**What to produce**
Look through the records below and copy each line that includes the word "computer".

**Source data**
===============
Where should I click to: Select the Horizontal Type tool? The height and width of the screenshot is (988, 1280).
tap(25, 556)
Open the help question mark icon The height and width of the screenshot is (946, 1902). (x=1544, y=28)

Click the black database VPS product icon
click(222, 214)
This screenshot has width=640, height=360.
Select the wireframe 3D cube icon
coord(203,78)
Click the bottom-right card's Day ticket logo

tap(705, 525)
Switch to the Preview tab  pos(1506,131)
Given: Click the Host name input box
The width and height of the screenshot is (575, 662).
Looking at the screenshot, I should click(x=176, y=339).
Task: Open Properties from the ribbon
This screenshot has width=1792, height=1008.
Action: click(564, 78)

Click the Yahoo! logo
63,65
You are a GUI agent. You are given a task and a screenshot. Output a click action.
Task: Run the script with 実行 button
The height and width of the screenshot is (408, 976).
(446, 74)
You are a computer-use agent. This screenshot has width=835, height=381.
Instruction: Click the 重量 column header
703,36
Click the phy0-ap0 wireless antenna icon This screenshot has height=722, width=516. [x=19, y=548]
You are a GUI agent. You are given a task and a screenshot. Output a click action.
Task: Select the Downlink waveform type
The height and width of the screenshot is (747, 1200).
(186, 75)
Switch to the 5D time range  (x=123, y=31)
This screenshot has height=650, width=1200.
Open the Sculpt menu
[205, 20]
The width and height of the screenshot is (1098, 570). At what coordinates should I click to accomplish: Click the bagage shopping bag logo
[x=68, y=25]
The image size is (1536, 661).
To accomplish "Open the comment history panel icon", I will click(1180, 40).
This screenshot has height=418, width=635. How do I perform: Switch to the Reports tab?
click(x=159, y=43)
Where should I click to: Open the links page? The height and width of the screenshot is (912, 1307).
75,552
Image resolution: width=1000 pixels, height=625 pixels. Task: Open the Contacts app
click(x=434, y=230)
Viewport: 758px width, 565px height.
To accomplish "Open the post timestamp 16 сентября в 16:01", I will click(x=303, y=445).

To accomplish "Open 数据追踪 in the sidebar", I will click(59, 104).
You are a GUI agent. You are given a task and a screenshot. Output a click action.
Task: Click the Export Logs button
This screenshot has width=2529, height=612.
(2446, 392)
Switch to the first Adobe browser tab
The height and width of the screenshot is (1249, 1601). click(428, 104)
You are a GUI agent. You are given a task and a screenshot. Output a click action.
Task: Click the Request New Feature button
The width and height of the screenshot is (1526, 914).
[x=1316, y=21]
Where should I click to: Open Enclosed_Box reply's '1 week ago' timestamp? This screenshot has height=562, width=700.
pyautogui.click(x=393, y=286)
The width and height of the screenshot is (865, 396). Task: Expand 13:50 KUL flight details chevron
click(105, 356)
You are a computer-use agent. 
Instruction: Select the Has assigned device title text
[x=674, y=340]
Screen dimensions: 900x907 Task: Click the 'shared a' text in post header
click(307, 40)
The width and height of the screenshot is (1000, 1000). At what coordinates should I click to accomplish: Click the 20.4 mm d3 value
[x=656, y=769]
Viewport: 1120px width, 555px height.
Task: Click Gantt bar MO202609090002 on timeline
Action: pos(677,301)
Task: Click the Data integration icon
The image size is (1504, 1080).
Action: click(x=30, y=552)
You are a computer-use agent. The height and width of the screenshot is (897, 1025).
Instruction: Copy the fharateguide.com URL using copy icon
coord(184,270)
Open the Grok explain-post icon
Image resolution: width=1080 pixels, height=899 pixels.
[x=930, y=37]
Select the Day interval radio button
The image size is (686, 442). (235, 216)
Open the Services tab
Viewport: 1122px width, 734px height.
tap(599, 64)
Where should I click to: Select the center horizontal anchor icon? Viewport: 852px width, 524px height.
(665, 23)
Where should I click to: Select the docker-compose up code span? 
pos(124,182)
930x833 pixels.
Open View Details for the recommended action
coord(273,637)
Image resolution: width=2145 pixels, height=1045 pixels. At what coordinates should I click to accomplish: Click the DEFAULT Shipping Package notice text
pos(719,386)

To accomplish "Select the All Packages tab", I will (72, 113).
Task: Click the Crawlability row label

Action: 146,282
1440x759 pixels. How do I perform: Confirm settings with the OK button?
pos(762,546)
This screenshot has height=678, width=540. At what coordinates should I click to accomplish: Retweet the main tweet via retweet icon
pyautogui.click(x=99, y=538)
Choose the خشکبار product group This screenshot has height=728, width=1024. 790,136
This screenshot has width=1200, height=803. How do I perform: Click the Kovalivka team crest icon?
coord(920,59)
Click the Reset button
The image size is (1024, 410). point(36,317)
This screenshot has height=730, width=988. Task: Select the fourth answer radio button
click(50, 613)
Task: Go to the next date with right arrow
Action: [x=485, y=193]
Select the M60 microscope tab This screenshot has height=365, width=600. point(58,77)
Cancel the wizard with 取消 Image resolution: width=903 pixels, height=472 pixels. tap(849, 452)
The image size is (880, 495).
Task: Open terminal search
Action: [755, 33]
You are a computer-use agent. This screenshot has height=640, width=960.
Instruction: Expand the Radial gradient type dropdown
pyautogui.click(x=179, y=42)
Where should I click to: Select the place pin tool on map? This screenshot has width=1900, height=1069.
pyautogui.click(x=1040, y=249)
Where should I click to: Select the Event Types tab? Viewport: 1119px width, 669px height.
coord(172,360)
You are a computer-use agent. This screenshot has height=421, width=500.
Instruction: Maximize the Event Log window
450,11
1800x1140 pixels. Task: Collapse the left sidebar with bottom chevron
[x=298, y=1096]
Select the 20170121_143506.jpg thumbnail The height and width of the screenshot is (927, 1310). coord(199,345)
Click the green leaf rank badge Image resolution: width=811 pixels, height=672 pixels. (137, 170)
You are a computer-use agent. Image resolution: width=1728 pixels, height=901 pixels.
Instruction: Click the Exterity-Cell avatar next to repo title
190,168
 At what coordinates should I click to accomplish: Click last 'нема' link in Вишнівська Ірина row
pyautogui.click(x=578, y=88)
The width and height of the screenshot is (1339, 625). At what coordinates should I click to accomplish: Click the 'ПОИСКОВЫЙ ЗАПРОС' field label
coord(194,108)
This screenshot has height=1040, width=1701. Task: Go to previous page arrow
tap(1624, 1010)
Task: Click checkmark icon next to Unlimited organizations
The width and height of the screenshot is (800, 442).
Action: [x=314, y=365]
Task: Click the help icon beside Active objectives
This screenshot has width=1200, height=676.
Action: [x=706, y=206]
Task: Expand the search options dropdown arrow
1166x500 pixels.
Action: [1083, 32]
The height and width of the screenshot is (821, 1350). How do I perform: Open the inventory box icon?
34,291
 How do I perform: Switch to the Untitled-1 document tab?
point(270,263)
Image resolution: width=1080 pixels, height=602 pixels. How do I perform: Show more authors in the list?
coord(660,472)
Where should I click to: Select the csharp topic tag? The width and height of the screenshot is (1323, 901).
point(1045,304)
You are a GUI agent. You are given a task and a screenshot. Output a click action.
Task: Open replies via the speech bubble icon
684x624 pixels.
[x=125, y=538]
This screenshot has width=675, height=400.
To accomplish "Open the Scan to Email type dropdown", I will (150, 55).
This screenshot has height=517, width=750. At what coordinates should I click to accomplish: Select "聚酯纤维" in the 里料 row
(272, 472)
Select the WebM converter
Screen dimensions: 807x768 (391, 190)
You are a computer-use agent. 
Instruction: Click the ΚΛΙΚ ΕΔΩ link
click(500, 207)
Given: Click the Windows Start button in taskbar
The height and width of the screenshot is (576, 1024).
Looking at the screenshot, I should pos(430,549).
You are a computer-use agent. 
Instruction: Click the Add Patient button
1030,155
===============
**Result of the task**
You are a computer-use agent. This screenshot has width=835, height=381.
You are a computer-use agent. 
You are a computer-use agent. The height and width of the screenshot is (897, 1025).
You are a computer-use agent. This screenshot has height=640, width=960.
You are a computer-use agent. This screenshot has height=421, width=500.
You are a computer-use agent. Image resolution: width=1728 pixels, height=901 pixels.
You are a computer-use agent. 
You are a computer-use agent. 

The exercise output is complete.